BEGIN Selected extract

The BT share price slides 5% on broker downgrades! Is the 4.5% yield still worth it?

The BT share price has slipped by over 5% in the past month following scepticism from brokers. Mark Hartley wonders if there’s still value in the dividend.

| More on:

The content of this article was relevant at the time of publishing. Circumstances change continuously and caution should therefore be exercised when relying upon any content contained within this article.

You’re reading a free article with opinions that may differ from The Motley Fool’s Premium Investing Services. Become a Motley Fool member today to get instant access to our top analyst recommendations, in-depth research, investing resources, and more. Learn More.

Exterior of BT Group head office - One Braham, London

Image source: BT Group plc

The BT (LSE: BT.A) share price has slipped around 5% over the past month after analysts at New Street Research cut their rating from Buy to Neutral, joining a wave of recent downgrades. This followed Citigroup’s Sell call in early September and a recent Underperform rating from BNP Paribas Exane.

The cautious mood begs the question: with a 4.5% yield on offer, is BT still worth a look?

The 5G game plan

BT’s ambitious network plans grabbed headlines at the recent Connected Britain 2025 event. The company, through its EE brand, announced that it aims to deliver standalone 5G (branded as 5G+) to 99% of the UK population by 2030.

That’s around four years ahead of rivals, and very much in line with the government’s connectivity targets. But the group hasn’t been shy about flagging concerns over planning barriers, spectrum licences, and government fees that it says could delay a potential £230bn boost to the economy.

This big vision doesn’t come cheap. BT has been pouring resources into full-fibre rollout, which now reaches over 18m premises, while simultaneously managing its 5G expansion. Funding all of this has sent total debt to roughly £23bn, prompting investors to ask whether the benefits of such investment are already priced in.

END Selected extract
BEGIN Data to use

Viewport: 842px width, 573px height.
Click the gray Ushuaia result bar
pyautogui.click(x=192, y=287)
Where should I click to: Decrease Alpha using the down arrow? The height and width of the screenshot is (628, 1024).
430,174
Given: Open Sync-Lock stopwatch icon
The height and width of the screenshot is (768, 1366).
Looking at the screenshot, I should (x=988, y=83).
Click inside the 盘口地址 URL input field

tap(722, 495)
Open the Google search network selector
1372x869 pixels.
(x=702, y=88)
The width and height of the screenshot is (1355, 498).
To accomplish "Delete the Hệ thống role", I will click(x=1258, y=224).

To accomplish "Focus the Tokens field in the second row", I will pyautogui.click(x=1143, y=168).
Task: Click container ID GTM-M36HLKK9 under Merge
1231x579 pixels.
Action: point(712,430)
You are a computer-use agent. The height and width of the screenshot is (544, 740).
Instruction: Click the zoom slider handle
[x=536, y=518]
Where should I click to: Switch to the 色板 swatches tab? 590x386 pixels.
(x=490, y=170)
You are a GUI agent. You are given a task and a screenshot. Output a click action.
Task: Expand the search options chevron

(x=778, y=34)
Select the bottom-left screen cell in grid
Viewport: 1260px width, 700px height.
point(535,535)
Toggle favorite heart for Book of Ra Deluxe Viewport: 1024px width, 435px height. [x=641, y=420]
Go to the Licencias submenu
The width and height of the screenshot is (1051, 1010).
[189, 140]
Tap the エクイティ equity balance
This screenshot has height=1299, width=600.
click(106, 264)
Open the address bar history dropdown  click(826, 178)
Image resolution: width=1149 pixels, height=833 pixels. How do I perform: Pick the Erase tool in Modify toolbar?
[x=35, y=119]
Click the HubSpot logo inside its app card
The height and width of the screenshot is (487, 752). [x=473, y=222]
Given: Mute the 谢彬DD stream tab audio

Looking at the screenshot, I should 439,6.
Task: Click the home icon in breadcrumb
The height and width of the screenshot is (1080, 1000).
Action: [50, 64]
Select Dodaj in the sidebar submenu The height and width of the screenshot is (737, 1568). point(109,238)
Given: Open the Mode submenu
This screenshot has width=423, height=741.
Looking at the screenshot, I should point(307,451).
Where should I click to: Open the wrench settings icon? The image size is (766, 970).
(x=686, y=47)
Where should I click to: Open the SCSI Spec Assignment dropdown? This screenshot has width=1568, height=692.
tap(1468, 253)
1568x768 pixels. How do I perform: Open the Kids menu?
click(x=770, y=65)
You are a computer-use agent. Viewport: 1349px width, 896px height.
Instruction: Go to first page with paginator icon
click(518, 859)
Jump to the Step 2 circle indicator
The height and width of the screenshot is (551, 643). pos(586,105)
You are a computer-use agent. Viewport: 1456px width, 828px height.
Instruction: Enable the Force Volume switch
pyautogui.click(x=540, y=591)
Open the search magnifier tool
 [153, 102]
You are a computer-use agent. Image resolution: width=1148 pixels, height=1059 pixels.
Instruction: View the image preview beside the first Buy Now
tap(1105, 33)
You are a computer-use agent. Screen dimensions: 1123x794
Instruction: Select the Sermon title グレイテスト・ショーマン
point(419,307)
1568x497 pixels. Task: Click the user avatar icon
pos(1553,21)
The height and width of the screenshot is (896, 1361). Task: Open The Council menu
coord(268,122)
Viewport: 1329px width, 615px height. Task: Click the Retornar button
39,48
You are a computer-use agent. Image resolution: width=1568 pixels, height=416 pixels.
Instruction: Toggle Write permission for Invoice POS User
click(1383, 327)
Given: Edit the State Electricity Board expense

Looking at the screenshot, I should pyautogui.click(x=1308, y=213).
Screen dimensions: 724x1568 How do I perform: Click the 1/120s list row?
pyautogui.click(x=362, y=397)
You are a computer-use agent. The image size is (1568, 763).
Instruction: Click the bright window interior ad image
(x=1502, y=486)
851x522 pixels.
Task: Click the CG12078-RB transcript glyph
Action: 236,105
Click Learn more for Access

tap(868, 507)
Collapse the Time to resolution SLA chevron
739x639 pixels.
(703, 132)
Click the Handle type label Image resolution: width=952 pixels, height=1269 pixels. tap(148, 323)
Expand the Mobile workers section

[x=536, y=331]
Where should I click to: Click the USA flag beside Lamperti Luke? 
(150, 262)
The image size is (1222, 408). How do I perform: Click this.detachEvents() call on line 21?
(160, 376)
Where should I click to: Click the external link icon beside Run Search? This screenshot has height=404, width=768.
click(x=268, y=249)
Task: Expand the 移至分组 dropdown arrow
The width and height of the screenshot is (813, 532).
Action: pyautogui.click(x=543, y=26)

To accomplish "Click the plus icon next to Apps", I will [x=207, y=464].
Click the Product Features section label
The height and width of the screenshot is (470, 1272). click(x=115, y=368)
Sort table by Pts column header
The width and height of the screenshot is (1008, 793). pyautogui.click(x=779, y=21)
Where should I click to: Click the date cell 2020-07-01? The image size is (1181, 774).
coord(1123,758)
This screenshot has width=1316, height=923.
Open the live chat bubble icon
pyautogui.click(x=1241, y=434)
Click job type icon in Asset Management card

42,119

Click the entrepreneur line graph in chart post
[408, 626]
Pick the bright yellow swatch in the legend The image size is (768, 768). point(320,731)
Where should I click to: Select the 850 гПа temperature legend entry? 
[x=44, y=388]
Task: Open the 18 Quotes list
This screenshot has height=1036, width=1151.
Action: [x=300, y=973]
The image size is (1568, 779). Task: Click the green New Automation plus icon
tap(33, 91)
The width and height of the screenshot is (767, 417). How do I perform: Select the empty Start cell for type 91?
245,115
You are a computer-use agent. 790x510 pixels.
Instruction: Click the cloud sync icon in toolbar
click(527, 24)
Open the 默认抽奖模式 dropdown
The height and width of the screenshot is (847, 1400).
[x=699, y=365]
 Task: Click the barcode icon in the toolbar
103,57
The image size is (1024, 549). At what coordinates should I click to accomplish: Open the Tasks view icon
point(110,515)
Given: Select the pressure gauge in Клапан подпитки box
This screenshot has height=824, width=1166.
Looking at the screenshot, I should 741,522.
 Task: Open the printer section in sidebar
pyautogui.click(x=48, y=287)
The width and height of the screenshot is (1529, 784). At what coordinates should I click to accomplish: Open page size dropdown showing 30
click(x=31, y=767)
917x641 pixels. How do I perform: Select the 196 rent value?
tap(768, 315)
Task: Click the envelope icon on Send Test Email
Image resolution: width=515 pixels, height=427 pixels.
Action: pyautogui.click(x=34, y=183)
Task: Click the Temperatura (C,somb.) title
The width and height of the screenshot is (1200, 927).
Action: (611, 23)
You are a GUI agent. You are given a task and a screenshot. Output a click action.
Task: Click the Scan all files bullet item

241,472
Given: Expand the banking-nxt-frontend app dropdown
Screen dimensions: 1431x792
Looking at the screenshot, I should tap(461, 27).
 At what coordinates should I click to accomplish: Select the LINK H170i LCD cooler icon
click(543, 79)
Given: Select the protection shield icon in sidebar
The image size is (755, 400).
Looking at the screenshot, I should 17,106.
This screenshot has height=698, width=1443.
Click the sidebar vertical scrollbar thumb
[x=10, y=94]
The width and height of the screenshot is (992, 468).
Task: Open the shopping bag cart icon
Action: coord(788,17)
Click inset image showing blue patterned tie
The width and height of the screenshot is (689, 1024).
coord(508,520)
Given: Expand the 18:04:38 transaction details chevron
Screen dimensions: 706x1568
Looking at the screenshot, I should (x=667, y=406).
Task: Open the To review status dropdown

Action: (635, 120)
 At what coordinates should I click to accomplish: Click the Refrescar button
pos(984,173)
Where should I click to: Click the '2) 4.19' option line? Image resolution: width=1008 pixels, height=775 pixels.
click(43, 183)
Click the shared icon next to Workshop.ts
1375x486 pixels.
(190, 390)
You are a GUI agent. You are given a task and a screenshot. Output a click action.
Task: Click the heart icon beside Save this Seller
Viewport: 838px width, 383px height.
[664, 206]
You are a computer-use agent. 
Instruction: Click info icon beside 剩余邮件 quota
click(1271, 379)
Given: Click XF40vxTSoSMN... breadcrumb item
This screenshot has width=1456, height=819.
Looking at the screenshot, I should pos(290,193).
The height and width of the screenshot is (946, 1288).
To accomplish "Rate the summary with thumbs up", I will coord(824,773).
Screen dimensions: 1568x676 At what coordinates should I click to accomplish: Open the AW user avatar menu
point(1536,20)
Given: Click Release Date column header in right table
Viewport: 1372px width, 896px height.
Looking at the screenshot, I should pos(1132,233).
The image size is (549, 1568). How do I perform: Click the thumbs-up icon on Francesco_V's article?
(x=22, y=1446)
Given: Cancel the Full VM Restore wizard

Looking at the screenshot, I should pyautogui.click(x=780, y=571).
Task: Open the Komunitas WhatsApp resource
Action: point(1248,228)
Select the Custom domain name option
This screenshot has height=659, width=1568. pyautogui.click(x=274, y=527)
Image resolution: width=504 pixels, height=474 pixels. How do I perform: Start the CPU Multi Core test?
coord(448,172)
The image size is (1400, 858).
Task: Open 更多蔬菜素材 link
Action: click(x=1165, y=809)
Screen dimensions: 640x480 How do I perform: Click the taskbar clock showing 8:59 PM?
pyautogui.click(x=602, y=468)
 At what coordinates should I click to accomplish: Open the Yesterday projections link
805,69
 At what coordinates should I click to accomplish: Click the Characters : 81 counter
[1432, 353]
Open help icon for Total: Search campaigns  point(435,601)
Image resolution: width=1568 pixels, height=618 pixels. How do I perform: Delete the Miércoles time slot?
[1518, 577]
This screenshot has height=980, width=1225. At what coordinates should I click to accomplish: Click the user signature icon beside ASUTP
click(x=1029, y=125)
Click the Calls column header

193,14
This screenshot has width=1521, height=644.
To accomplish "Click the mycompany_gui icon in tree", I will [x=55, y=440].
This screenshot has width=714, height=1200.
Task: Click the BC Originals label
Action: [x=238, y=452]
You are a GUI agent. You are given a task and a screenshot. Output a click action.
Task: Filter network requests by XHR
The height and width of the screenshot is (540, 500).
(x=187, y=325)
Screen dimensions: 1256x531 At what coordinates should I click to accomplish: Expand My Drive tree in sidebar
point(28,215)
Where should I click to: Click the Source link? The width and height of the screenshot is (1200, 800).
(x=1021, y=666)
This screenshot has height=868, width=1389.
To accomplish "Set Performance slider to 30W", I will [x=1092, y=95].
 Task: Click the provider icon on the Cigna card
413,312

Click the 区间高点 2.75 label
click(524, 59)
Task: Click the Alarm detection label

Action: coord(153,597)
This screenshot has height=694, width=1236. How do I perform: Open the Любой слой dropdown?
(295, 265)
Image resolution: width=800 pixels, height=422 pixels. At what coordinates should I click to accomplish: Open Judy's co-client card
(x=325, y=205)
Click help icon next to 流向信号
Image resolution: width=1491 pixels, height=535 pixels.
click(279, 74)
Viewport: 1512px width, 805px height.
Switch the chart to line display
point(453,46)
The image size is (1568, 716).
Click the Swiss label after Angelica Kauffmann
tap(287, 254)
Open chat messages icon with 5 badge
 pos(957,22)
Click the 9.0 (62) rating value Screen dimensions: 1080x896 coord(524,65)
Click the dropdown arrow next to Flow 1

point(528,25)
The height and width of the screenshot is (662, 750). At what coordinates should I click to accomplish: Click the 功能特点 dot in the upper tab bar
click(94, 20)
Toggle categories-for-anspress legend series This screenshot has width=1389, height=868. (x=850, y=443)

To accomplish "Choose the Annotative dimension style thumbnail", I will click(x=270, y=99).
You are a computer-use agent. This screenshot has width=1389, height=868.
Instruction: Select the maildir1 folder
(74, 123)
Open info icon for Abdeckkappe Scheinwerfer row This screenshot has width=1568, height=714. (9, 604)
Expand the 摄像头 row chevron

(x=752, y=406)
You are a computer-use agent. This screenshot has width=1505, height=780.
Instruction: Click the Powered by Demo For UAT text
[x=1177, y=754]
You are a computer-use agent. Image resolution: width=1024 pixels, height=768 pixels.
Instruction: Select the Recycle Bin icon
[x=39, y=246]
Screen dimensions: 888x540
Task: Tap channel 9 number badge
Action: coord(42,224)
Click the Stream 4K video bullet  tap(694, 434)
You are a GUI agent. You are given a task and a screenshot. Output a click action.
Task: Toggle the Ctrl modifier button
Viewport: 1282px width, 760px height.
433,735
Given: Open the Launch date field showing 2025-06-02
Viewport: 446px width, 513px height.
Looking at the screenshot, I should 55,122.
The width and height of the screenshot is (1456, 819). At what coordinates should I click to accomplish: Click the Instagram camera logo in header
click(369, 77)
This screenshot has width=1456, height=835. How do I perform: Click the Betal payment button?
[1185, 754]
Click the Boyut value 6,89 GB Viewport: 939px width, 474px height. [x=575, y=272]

END Data to use

_What to do_
A – Could you copy the listing word for word, starting at its first line and ending at the line that contains "(x=702, y=88)", with both of those lines included?
B – Can you proceed with the piece on the BT share price and its 4.5% yield, picking up after its final sentence?

_Expected outputs_
A –
Viewport: 842px width, 573px height.
Click the gray Ushuaia result bar
pyautogui.click(x=192, y=287)
Where should I click to: Decrease Alpha using the down arrow? The height and width of the screenshot is (628, 1024).
430,174
Given: Open Sync-Lock stopwatch icon
The height and width of the screenshot is (768, 1366).
Looking at the screenshot, I should (x=988, y=83).
Click inside the 盘口地址 URL input field

tap(722, 495)
Open the Google search network selector
1372x869 pixels.
(x=702, y=88)

B –
For a stock now trading near 185p, the recent analyst moves suggest that optimism’s fading.

Dividends: steady or stretched?

For many investors, BT has long been a dividend stalwart. The company paid a modestly increased dividend this year (up 2% to 8.16p a share) for the year to 31 March. Now at 4.5%, the yield certainly appeals to those seeking income.

Yet history shows that BT’s payouts haven’t always been dependable; cuts in past years dented its income credibility. With the firm funnelling cash into nationwide infrastructure alongside its promise of £900m in annualised cost savings, the risk is whether that dividend remains sustainable if conditions worsen.

The financial picture

BT’s performance in FY25 paints a mixed picture. The telecoms giant reported roughly £20bn in revenue, with only £1bn in earnings — translating to a slender 5% net margin. Debt remains hefty at around £23.3bn, while free cash flow sits close to £1.2bn.

That still covers its dividend obligations, which consume about three-quarters of earnings, but it leaves limited room for error. Analysts at New Street Research see the tightened broadband market as an emerging threat, with fixed-line demand declining due to alternatives like Fixed Wireless Access (FWA) and mobile tethering.

If this trend accelerates, BT’s high-spend 5G and fibre rollout may struggle to generate proportional returns.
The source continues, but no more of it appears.